• Instructions to follow:
The answer must consist of every line in the data that contains "Ensemble".

• Source data:
──────────

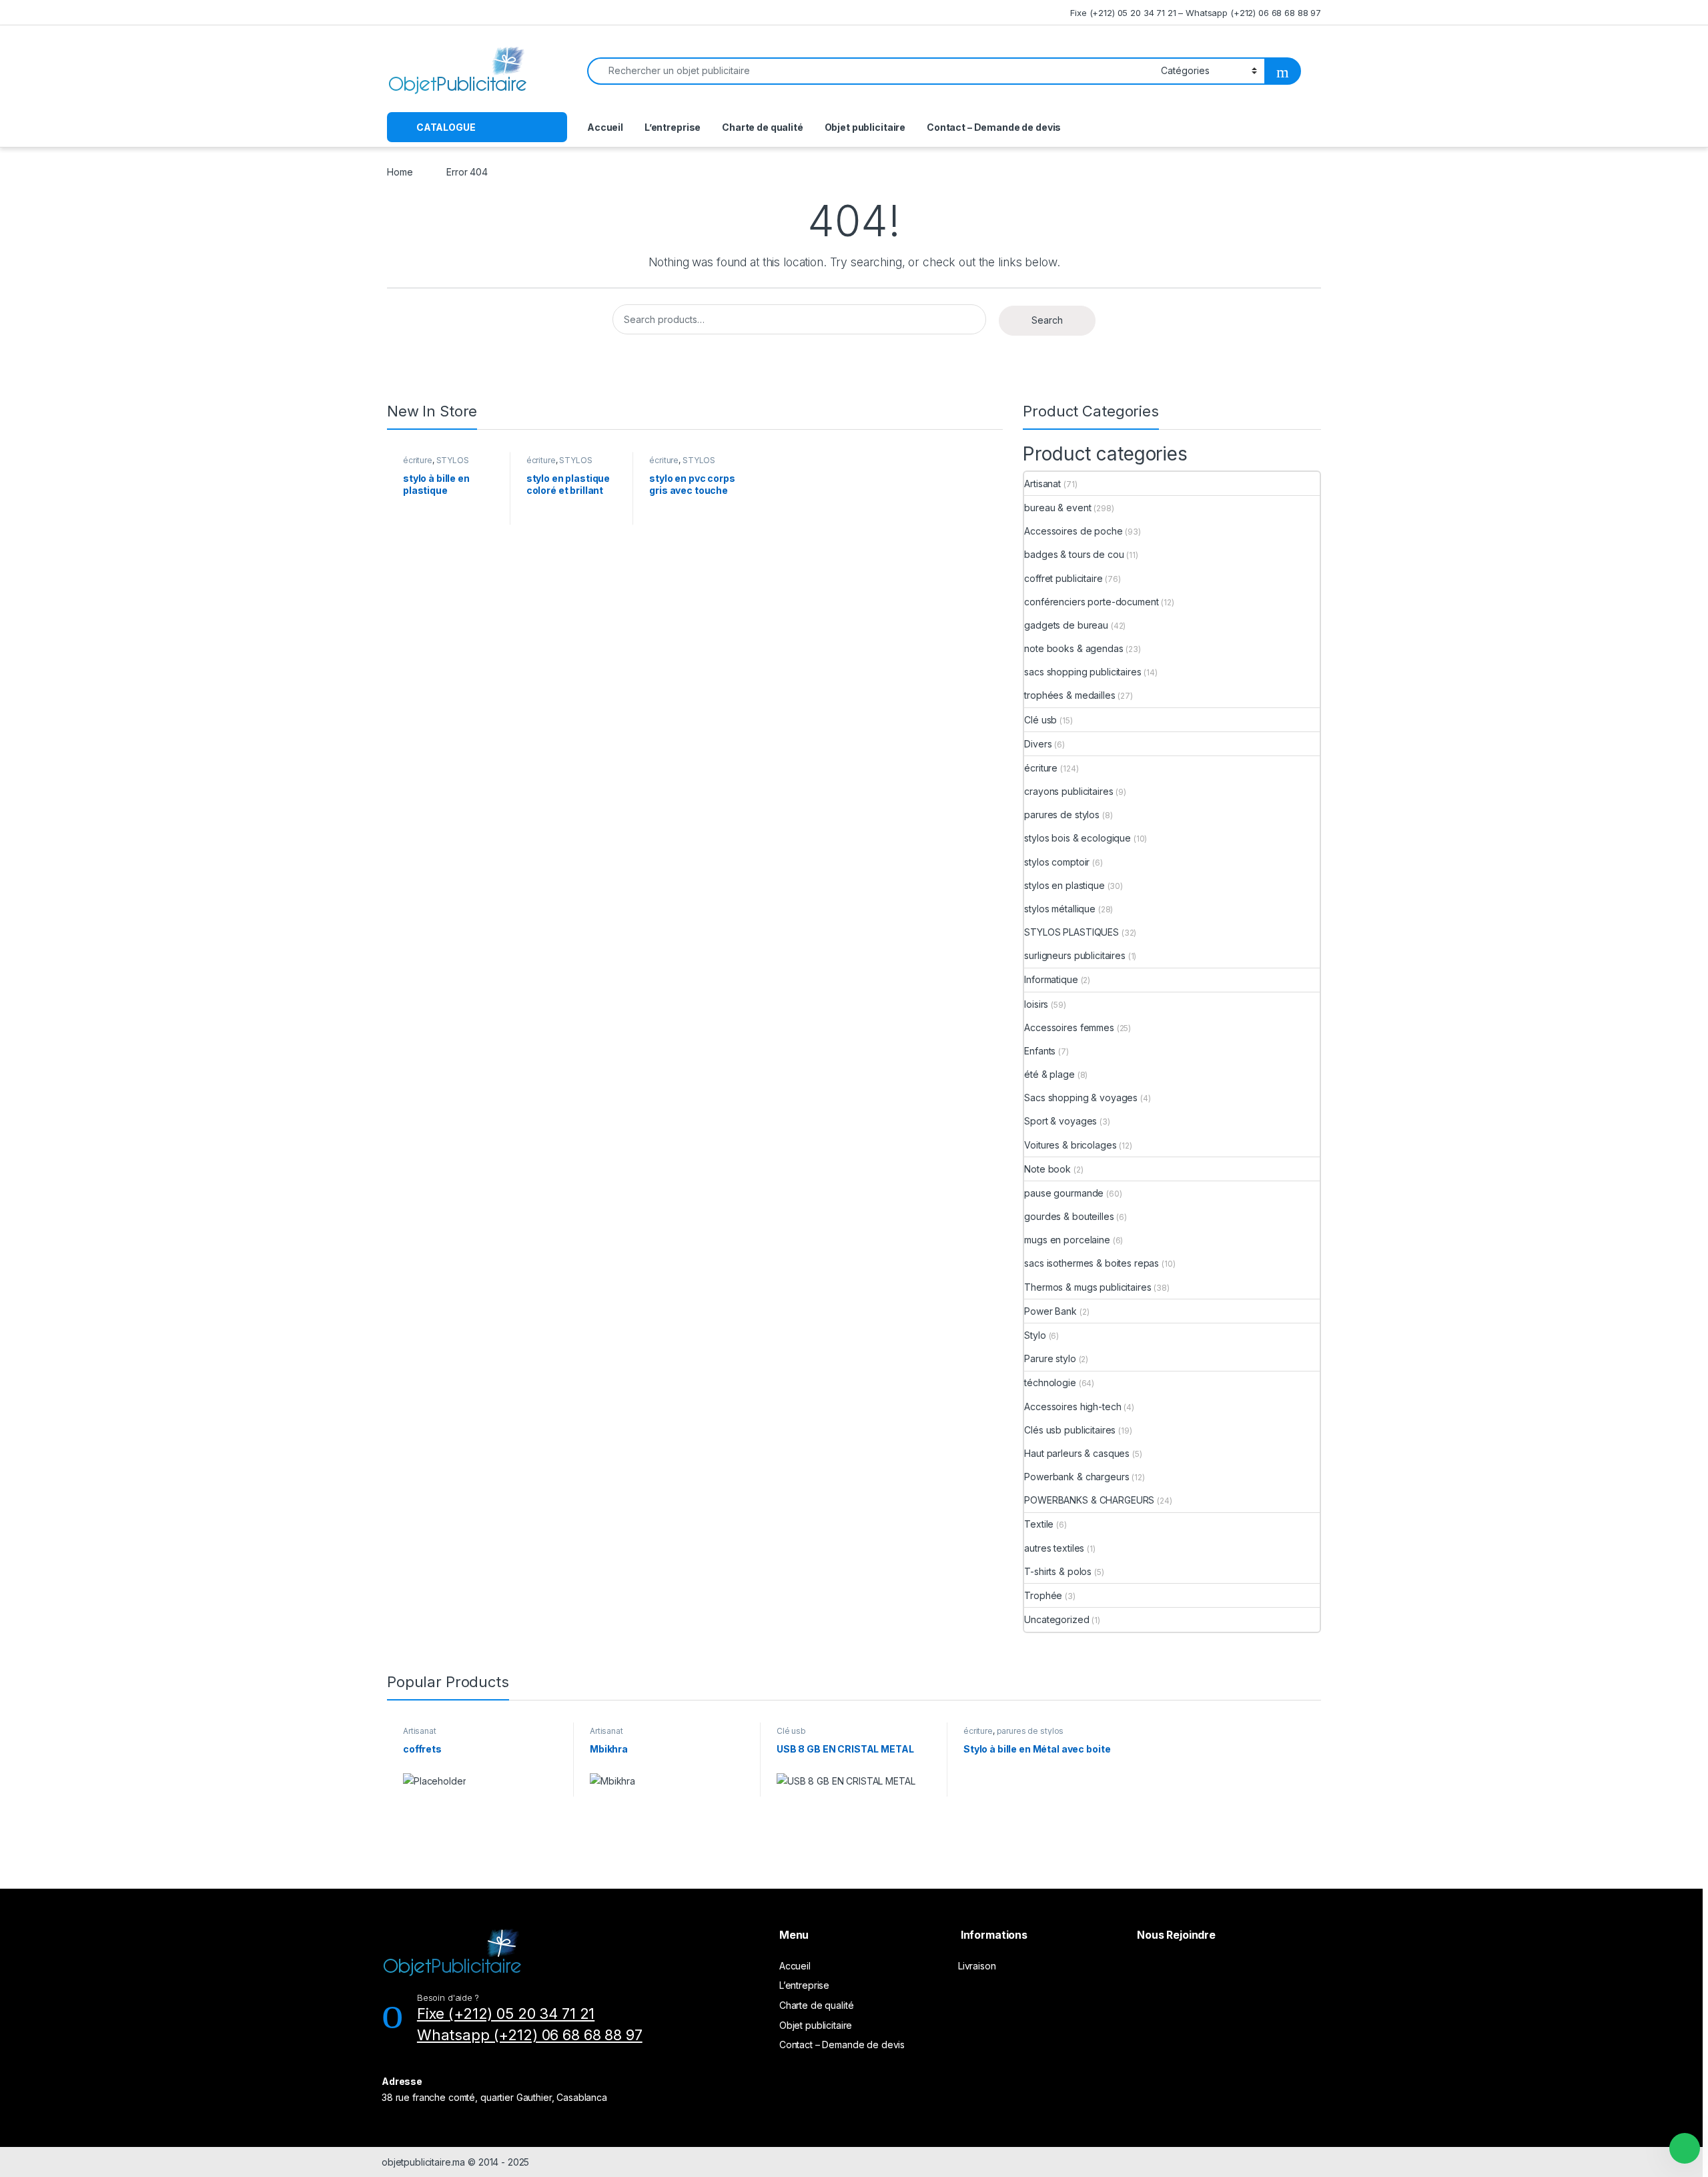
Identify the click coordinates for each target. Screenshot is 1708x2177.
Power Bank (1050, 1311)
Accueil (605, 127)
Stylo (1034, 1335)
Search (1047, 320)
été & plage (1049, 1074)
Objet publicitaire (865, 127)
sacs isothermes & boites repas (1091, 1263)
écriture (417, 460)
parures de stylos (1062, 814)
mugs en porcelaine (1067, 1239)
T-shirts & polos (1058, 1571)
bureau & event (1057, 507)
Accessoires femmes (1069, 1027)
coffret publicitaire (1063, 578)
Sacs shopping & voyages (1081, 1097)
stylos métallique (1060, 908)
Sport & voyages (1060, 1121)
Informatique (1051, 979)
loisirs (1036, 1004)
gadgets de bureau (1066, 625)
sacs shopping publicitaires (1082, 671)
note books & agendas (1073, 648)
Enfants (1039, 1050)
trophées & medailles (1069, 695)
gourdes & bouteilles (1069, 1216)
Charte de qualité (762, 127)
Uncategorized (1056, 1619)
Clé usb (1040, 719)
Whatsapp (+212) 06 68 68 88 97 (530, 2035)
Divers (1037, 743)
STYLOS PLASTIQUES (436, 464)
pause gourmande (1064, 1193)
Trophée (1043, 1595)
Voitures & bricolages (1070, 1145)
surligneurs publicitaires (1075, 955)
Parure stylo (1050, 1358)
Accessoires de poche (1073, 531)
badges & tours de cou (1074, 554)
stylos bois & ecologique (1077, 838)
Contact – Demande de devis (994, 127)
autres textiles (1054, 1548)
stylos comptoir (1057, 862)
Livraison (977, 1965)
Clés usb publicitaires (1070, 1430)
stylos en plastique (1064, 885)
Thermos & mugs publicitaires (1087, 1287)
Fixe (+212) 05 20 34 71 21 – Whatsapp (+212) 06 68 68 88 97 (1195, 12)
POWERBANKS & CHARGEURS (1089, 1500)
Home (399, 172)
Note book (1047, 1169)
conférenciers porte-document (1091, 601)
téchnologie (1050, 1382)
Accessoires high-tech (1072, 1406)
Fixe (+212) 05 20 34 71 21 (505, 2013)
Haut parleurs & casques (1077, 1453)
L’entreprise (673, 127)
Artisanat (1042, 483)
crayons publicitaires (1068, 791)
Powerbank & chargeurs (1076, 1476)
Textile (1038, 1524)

──────────

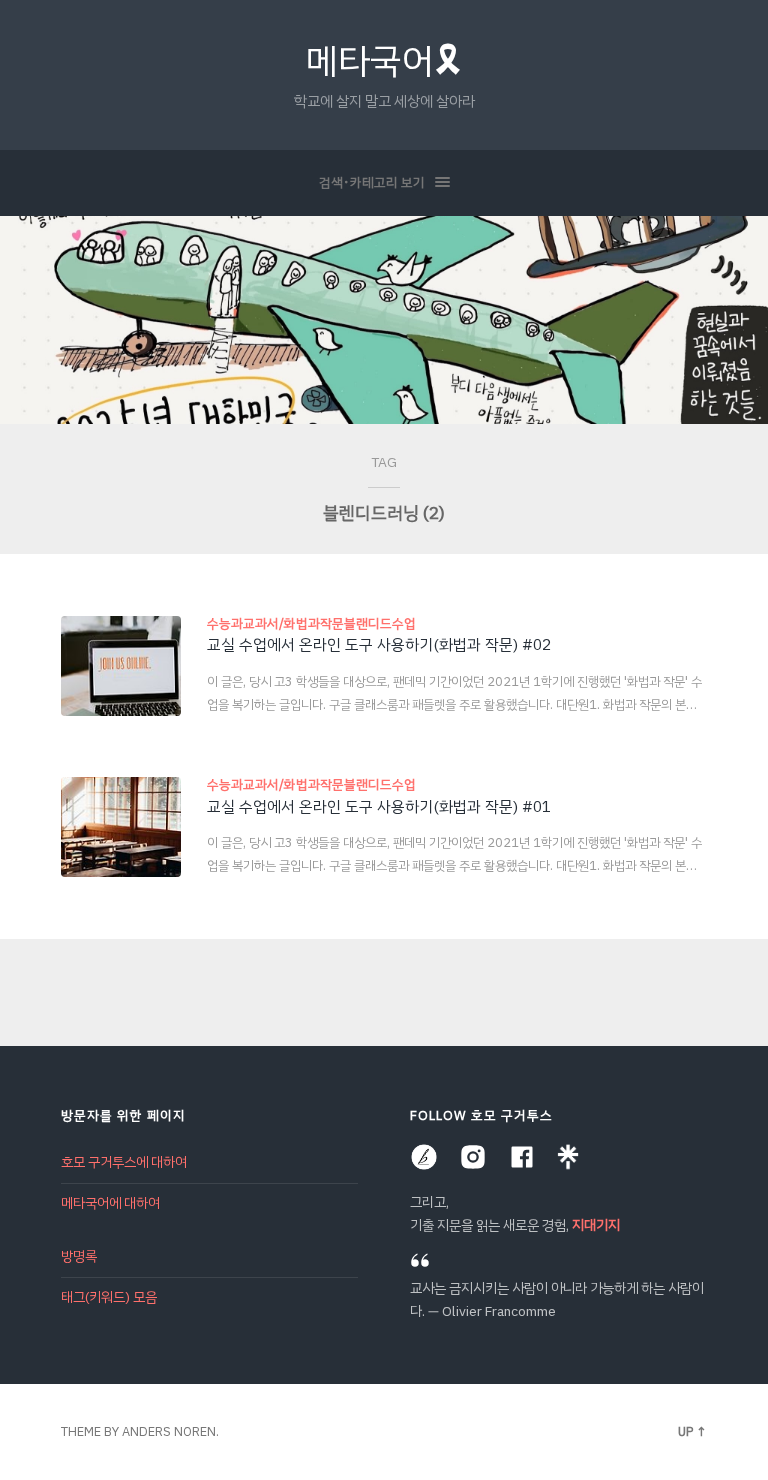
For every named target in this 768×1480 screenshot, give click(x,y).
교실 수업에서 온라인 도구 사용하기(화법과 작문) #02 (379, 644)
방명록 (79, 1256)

──────────

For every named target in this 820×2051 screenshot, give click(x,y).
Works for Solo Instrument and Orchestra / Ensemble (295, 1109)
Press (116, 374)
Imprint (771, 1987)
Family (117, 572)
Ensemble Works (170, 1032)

──────────

• Task result:
Works for Solo Instrument and Orchestra / Ensemble (295, 1109)
Ensemble Works (170, 1032)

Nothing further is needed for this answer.